Craig: Yes. They were mostly almost all existing investors. We did have one fund out of Europe who participated in the last financing that was a new investor. The rest of the folks were all existing investors topping up.

Bill: Well, there has been a little more excitement as of recent with the gold price and the junior gold stocks. You’re in Vancouver and you’re leading a junior gold company. What do you see from your vantage point, Craig?

Craig: Well, it’s a good question Bill. The last year has been, I was going to use strong language, but I want, it’s been really difficult for guys like me, not just the past year, the past couple of years it’s been really, really soft in the space. The big markets have been rolling people have, I don’t know what it is, but one of the things is, if I can earn 15% to 20% putting my money in S&P 500 stuff, why would I put money into high-risk junior stocks that could go to zero. I mean that’s just the reality of it. That said, the price of gold has strengthened, so we’re in that $1450, $1500 range U.S. That’s generated a lot more interest in the gold space. We’re starting to see M&A at the, with the large-cap goal companies and the mid-cap.

We’ve also seen some development company deals that have been announced. And so that is starting to demonstrate some revived interest in the gold space. And typically the juniors are the last ones to start getting some joy or love from investors. So I think that’s on the horizon. And I think there’s generally just a lot more jump in people’s step these days. People are excited about 2020. I think as a stock promoter, and at the end of the day that’s what I am, We all get excited about the prospect of a new year. But I truly think we’re fundamentally moving into a much stronger market for these junior companies such as Otis. And another thing that investors really like, yes, when they start taking flyers on some of these higher risk juniors, there’s been a trend towards people investing in safer jurisdictions.

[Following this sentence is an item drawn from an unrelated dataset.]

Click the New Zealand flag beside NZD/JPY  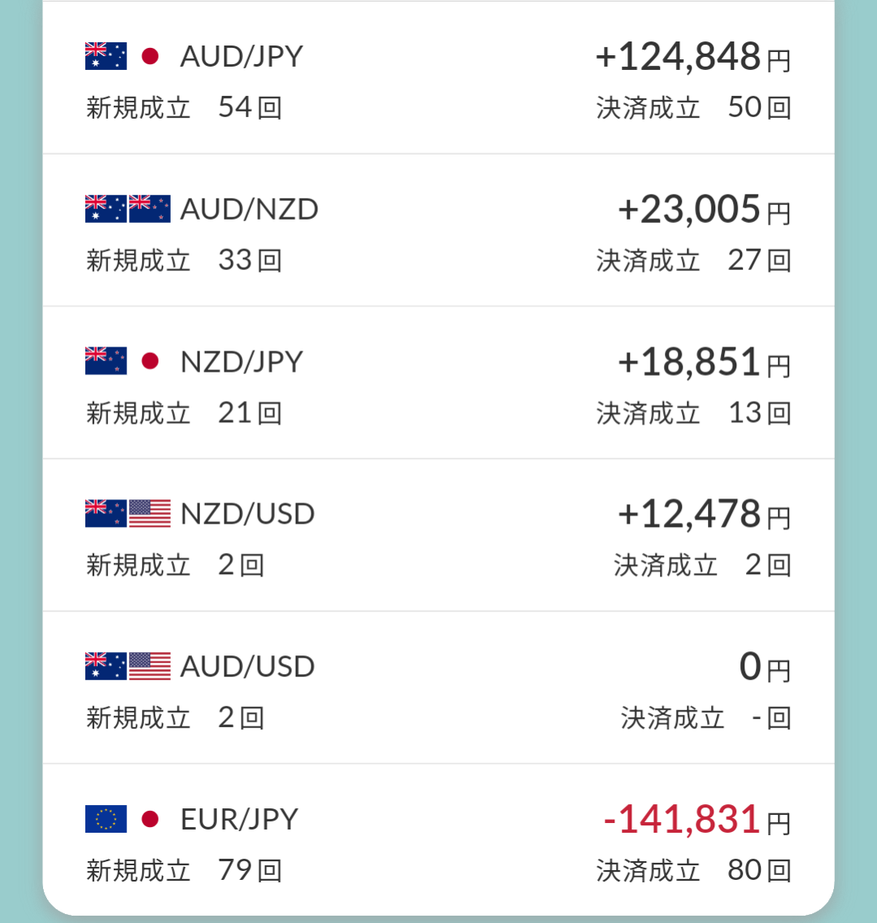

And with Otis, you certainly have that. Our projects are on the U.S. Property ownership issues are almost nil. They’re very friendly from a regulatory perspective. Mining it’s well supported, particularly in the mining-friendly States in the Western part of the United States where most of the exploration and development is done. So people like the jurisdiction that we’re in. And so I think we’re going to have a really exciting year and we’ll know soon enough because we’re only a couple of weeks away from what I think is going to be a pretty exciting year for juniors.